Check each line of the listing for the string "color", then state how many lines have it. Only the number is wanted.
═════ LISTED RECORDS ═════
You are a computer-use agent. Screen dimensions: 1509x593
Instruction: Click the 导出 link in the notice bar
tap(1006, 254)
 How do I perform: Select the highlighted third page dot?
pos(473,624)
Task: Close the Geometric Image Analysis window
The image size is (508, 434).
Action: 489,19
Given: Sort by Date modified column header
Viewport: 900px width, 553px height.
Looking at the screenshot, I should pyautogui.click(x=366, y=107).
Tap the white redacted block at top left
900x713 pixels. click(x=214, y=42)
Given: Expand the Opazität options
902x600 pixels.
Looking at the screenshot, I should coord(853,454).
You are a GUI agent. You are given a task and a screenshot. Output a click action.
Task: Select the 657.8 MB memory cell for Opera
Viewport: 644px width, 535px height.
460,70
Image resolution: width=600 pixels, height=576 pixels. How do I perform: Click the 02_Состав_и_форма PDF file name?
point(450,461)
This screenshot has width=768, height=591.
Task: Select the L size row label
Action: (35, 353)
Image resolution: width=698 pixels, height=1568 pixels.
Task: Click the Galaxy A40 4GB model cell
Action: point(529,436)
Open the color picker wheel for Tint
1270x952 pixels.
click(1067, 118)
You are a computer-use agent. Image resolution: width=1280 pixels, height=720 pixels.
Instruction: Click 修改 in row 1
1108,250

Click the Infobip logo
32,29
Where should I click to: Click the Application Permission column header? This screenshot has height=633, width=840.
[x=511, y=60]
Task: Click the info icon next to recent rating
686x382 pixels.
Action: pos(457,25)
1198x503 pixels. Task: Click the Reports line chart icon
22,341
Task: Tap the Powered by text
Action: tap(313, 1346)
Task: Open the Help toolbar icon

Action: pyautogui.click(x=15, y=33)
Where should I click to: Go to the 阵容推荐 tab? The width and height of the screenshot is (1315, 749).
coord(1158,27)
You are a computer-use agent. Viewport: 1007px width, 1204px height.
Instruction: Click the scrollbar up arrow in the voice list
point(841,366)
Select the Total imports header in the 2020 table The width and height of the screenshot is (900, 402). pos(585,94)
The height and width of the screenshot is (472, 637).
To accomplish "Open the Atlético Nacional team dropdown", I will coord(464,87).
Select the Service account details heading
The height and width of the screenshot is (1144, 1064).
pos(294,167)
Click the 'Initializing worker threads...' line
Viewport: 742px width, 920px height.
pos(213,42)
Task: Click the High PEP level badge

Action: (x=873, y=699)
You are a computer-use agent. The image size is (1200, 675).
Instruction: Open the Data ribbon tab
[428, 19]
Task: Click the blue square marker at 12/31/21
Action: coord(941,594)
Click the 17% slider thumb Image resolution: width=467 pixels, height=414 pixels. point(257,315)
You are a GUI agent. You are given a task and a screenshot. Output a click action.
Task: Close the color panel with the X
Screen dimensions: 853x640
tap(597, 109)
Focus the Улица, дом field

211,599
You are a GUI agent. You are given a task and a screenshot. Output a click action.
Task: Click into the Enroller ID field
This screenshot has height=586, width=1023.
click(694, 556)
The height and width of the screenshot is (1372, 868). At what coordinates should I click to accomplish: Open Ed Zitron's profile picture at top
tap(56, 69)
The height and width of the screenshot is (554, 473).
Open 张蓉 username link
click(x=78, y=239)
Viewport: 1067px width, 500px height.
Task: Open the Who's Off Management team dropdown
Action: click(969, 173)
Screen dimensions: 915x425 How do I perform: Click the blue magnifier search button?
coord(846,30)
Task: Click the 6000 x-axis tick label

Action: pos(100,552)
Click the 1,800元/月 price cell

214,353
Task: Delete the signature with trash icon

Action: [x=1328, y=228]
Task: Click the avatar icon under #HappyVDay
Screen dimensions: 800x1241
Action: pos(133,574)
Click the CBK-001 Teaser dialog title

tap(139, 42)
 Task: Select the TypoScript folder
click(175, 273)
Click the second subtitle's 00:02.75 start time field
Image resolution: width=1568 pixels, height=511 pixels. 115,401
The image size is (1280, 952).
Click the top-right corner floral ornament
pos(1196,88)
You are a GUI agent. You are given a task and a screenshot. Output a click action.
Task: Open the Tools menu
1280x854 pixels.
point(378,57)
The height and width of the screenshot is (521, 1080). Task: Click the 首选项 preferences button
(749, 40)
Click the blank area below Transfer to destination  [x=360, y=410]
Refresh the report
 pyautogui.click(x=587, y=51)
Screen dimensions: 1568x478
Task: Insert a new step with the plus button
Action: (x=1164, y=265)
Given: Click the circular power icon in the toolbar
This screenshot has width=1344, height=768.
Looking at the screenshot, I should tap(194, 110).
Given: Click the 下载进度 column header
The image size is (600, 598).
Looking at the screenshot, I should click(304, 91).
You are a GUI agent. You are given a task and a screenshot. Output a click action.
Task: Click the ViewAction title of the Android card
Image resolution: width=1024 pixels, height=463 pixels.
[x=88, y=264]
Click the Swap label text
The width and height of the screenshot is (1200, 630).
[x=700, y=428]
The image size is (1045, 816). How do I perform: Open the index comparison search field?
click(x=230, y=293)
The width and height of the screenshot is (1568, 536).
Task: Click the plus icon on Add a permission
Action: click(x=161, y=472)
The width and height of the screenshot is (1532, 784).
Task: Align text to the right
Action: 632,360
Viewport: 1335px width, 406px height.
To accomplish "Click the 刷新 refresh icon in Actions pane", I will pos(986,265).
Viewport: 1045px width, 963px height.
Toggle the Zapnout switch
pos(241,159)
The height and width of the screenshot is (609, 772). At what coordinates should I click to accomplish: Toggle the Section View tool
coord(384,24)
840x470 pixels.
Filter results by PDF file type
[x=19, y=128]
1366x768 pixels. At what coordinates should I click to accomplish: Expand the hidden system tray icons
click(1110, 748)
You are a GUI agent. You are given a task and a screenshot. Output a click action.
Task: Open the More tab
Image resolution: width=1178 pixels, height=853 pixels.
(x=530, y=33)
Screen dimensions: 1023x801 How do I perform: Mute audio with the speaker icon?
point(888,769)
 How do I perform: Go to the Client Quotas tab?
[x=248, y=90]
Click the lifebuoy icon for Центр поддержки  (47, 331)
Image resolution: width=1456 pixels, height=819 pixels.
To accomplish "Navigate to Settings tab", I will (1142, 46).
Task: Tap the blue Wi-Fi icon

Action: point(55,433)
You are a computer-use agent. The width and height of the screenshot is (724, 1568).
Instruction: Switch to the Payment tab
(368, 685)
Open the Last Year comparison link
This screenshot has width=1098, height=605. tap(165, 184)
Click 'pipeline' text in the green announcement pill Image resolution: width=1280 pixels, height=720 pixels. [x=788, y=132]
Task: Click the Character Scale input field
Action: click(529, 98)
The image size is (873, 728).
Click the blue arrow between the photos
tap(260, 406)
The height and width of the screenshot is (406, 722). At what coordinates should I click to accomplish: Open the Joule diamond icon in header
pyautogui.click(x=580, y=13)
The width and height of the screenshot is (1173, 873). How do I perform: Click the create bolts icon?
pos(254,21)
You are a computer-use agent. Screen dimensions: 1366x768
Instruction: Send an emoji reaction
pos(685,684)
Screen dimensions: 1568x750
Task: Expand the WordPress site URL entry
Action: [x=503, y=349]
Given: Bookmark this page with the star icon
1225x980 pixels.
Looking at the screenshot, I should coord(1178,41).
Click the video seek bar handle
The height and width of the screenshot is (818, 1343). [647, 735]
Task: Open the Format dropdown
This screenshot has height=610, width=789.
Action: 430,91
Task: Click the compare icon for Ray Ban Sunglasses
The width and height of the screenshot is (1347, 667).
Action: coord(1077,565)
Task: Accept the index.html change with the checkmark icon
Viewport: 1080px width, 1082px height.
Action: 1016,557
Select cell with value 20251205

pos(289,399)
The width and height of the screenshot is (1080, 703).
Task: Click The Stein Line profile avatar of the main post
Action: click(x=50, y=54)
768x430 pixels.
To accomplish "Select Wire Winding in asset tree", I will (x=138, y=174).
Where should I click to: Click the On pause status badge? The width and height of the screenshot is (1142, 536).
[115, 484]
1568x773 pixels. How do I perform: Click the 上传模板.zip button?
═════
▶ **RESULT**
2